### Task requirements
Reproduce the records below exactly, leaving out any pictures.
(Given records begins)
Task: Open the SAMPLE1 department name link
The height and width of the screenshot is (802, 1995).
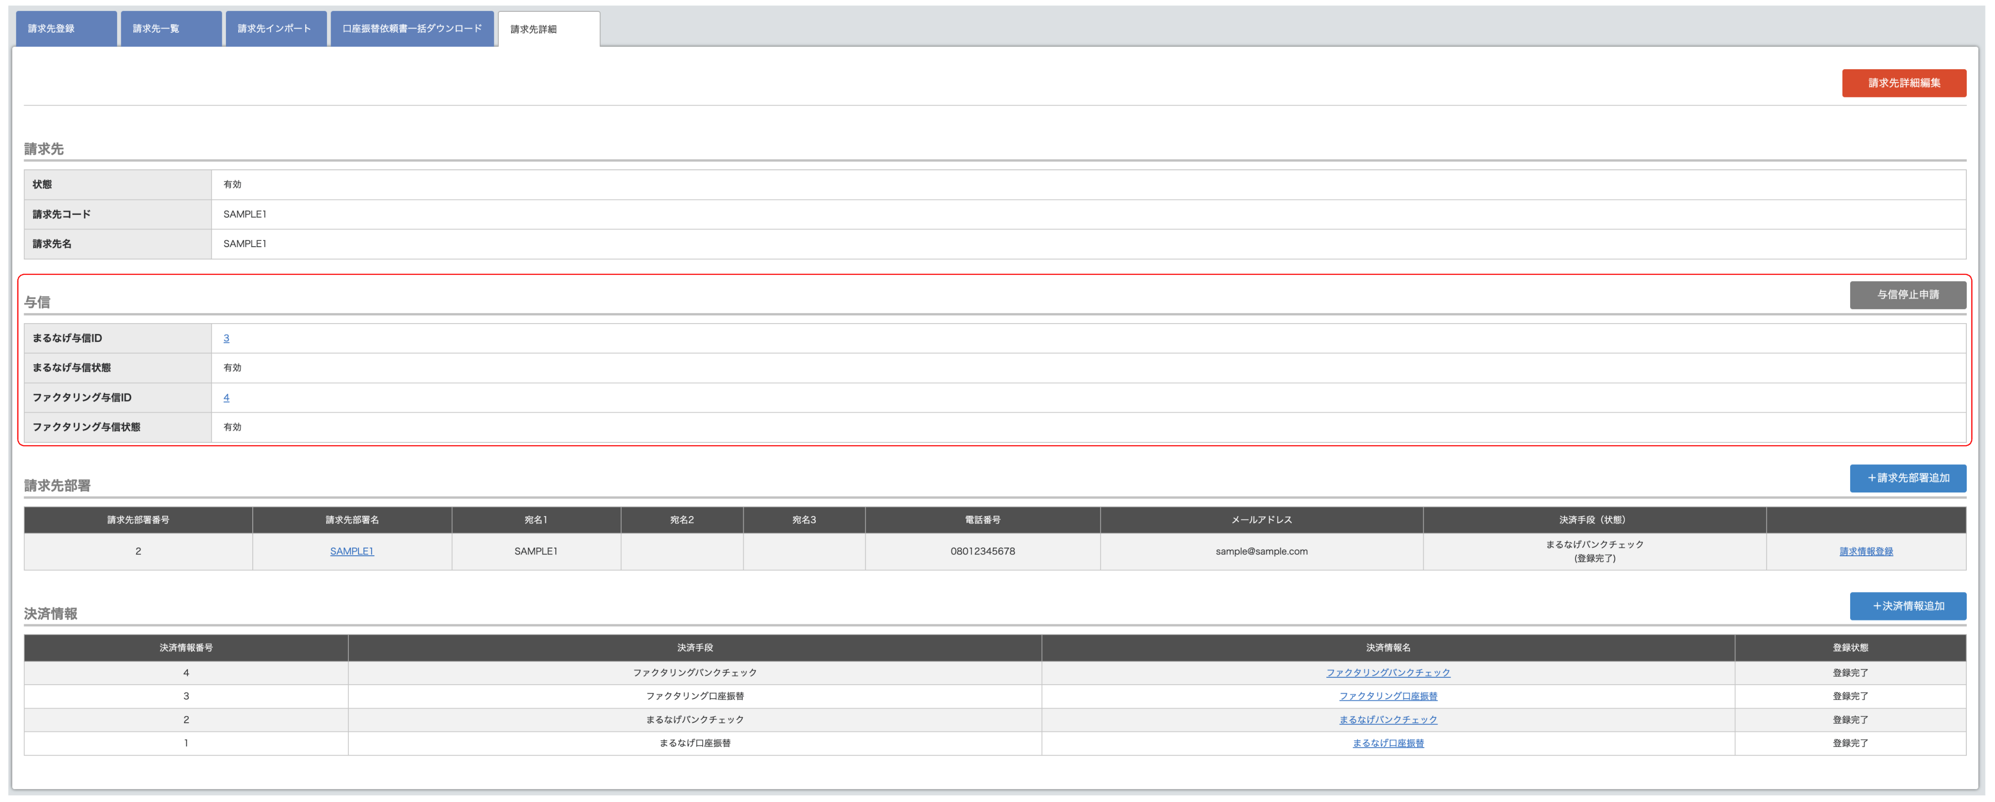Action: 352,551
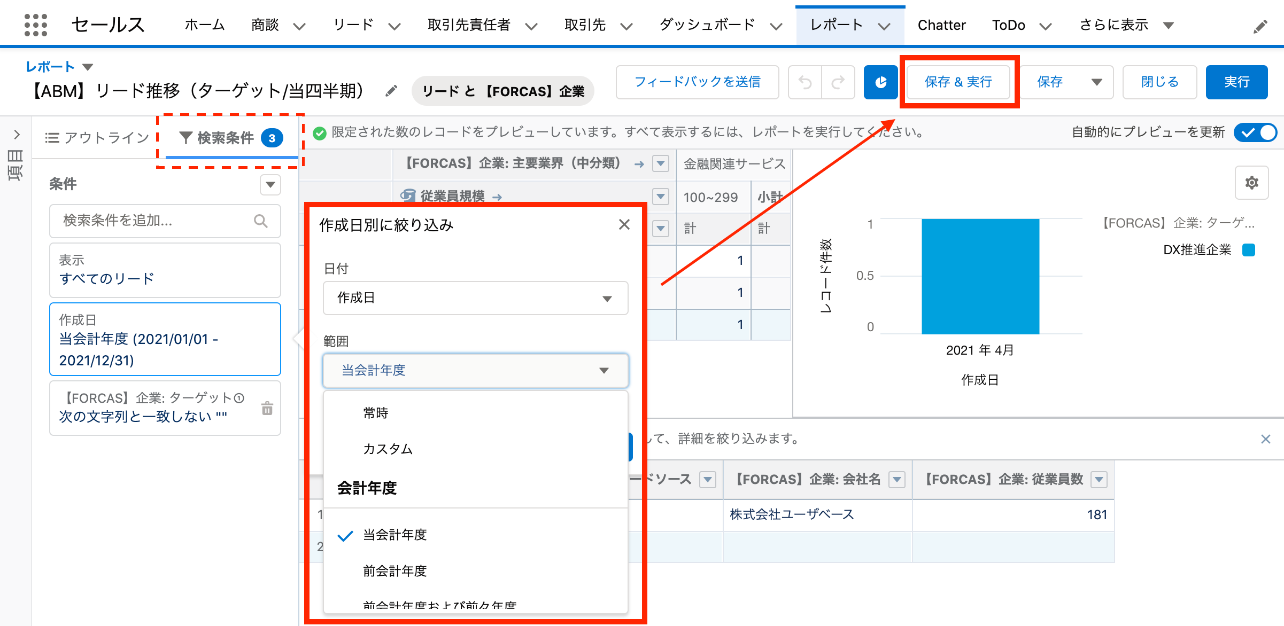Screen dimensions: 1284x626
Task: Click the pencil icon next to report title
Action: [391, 91]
(Given records ends)
### Exercise solution
Task: Open the SAMPLE1 department name link
The height and width of the screenshot is (802, 1995).
Action: 352,551
Screen dimensions: 1284x626
Task: Click the pencil icon next to report title
Action: [391, 91]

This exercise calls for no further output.